Given records
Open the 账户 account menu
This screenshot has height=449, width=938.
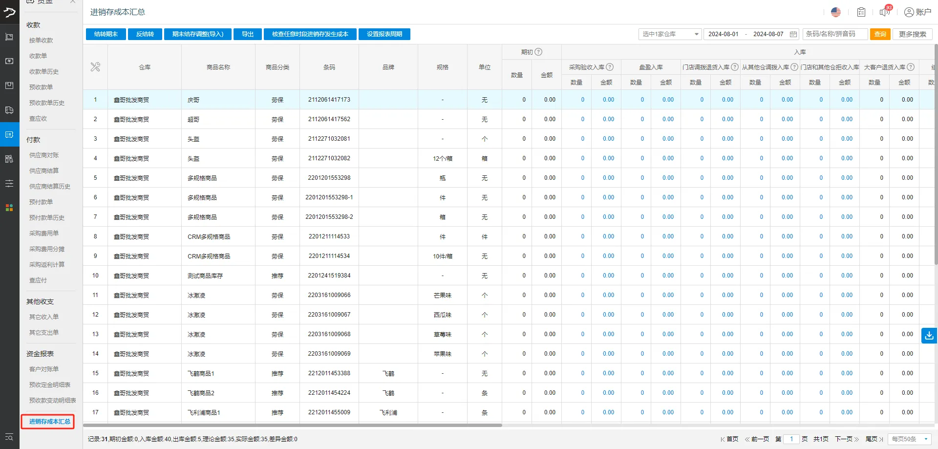(x=917, y=12)
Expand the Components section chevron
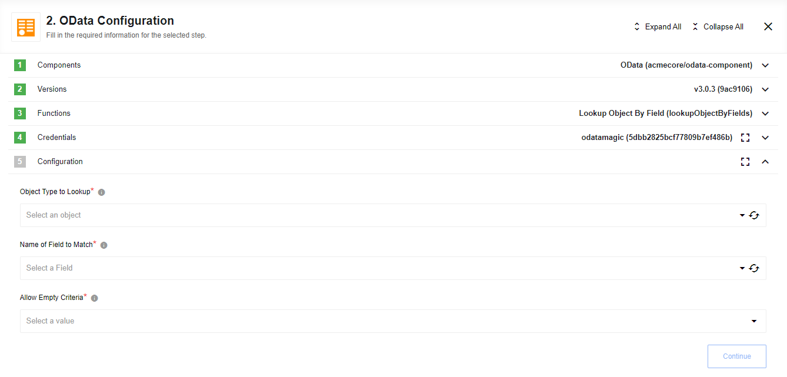The image size is (787, 377). point(765,65)
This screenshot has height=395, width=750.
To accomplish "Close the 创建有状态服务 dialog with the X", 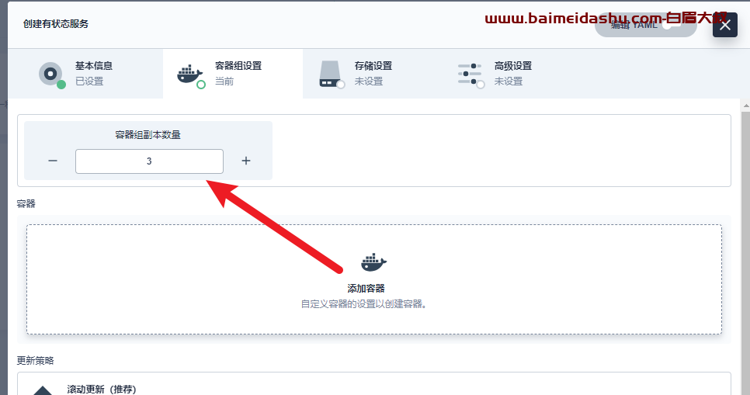I will click(x=725, y=25).
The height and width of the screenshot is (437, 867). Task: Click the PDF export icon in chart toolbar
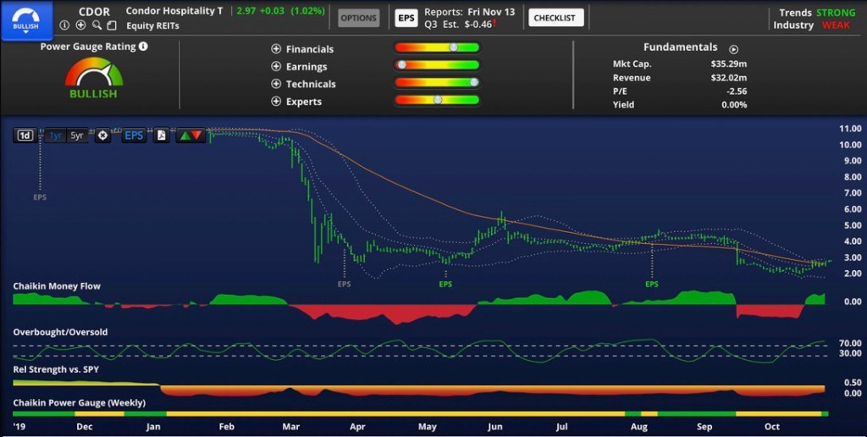point(161,136)
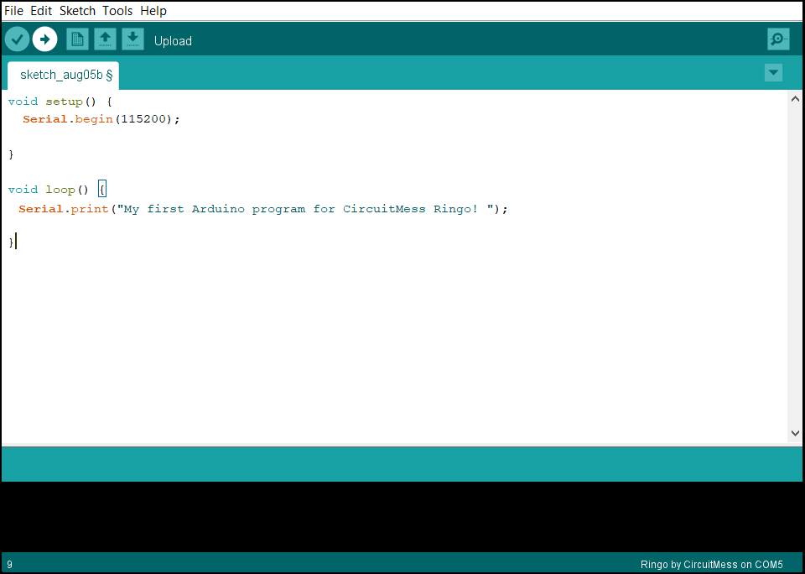Click the black console output area
Screen dimensions: 805x574
(x=403, y=516)
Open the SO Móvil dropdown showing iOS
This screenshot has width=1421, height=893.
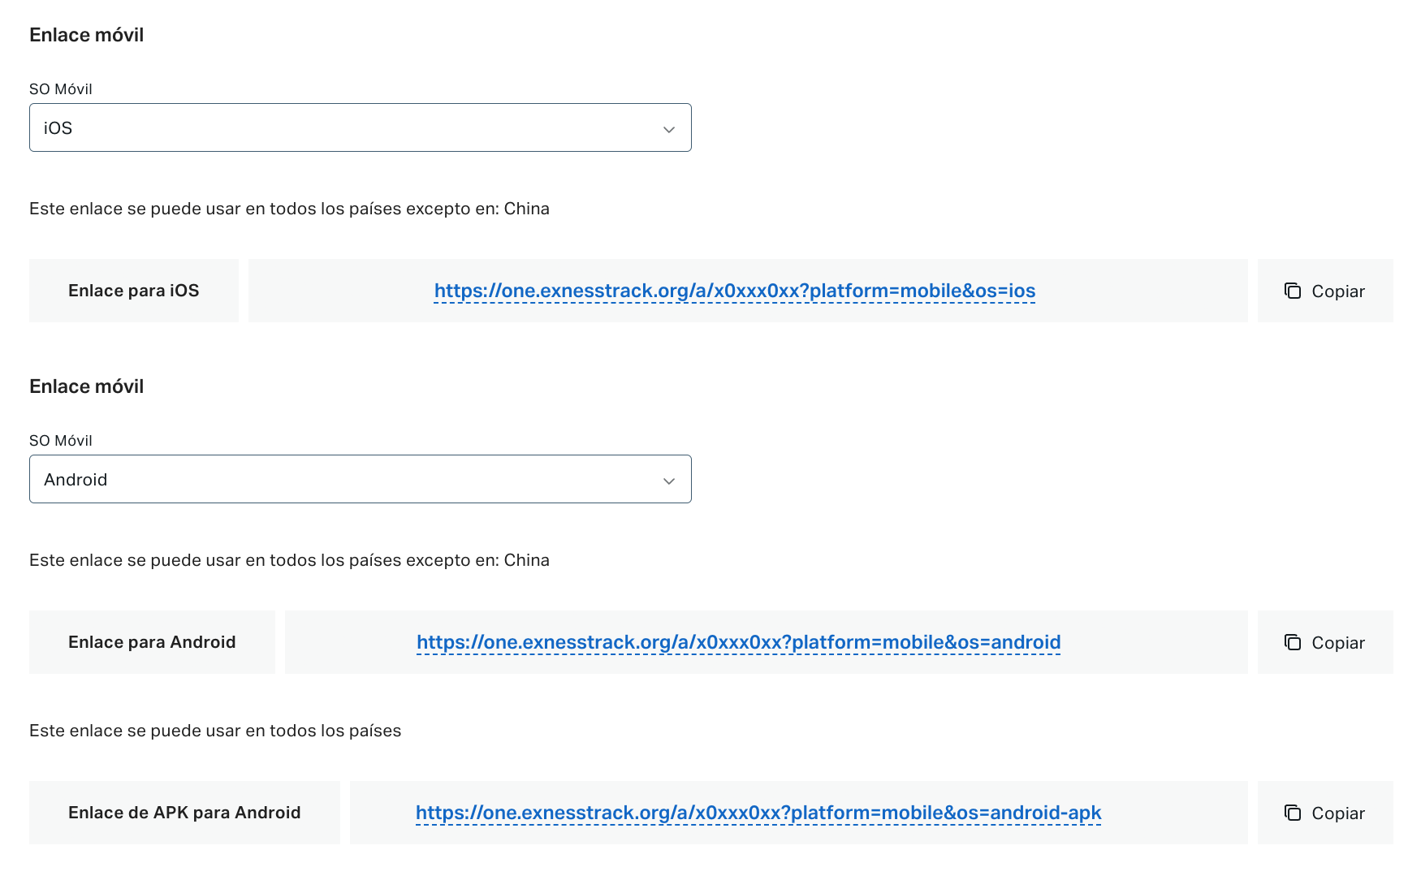[361, 127]
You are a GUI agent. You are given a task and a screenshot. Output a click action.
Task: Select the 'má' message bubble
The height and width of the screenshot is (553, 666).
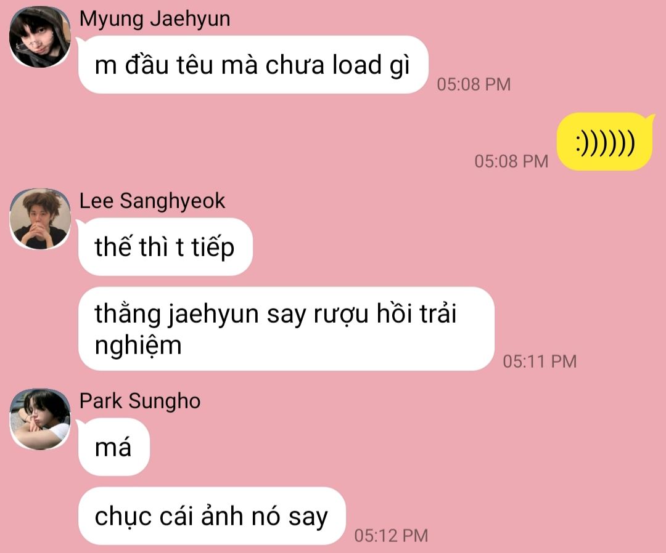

Problem to solve
From the data, pick out every line that includes "Open".

Solution to this problem
Open the 账户 account menu
Open the SO Móvil dropdown showing iOS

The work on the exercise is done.